START Data section

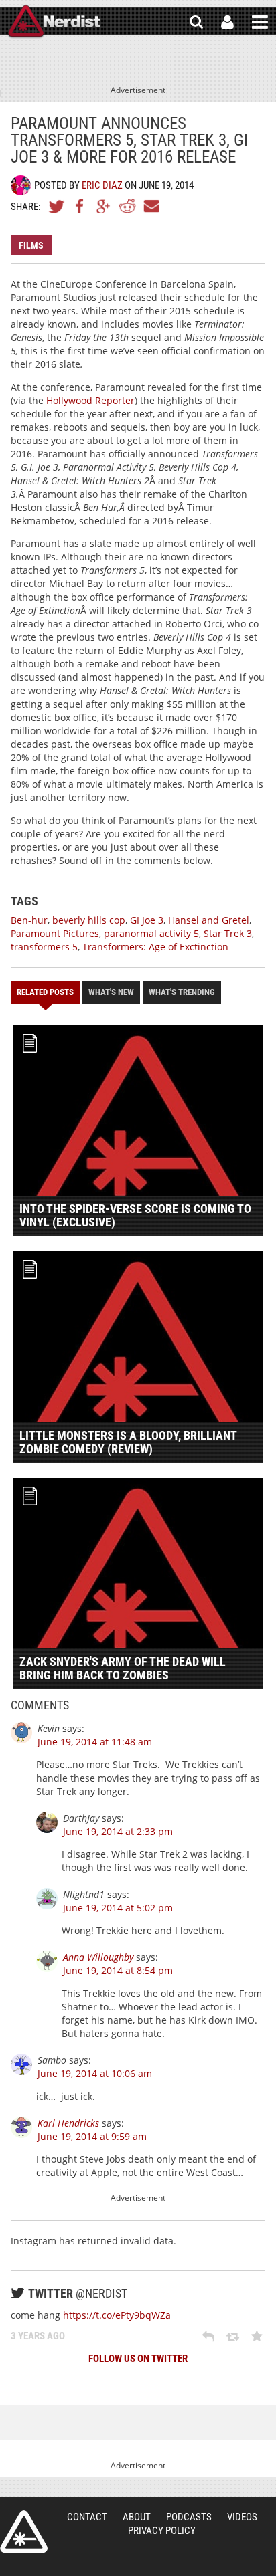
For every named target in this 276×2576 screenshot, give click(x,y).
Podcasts (189, 2517)
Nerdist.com (24, 2531)
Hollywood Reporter (90, 400)
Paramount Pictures (55, 933)
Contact (87, 2517)
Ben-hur (29, 920)
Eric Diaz (102, 185)
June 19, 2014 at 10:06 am (95, 2073)
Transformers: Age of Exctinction (155, 946)
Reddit (127, 206)
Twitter (57, 206)
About (137, 2517)
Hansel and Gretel (208, 920)
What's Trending (182, 992)
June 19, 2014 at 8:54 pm (118, 1970)
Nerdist (54, 22)
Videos (242, 2517)
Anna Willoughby (98, 1957)
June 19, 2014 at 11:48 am (95, 1741)
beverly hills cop (88, 920)
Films (31, 245)
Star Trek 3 (228, 933)
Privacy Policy (162, 2531)
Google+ (104, 206)
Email (150, 206)
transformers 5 (44, 946)
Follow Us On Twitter (138, 2359)
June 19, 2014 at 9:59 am (92, 2136)
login (227, 22)
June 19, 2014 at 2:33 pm (118, 1831)
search (196, 22)
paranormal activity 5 (151, 933)
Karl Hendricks (68, 2123)
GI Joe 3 (146, 920)
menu (260, 22)
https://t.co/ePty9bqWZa (117, 2315)
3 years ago (38, 2336)
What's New (111, 992)
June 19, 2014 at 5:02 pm (118, 1907)
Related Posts (45, 992)
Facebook (80, 206)
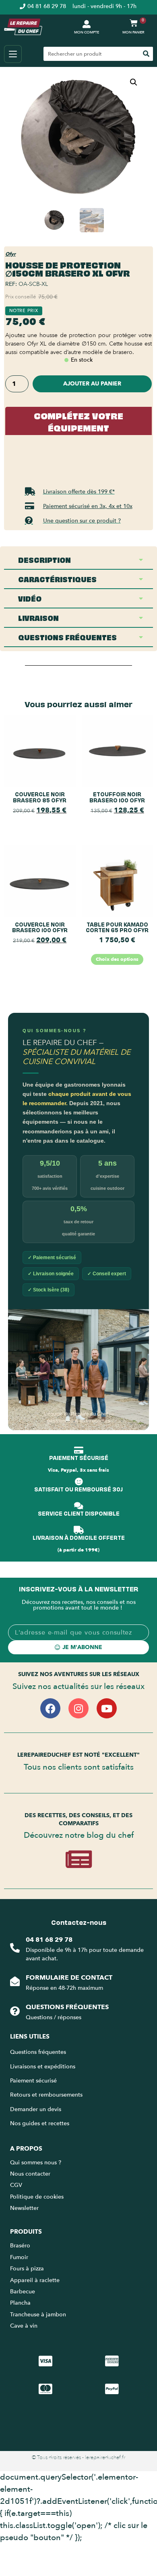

END Data section

- Requirement -
Please state how many lines of the records hold the word "June", and write nothing but that number.

- Solved problem -
6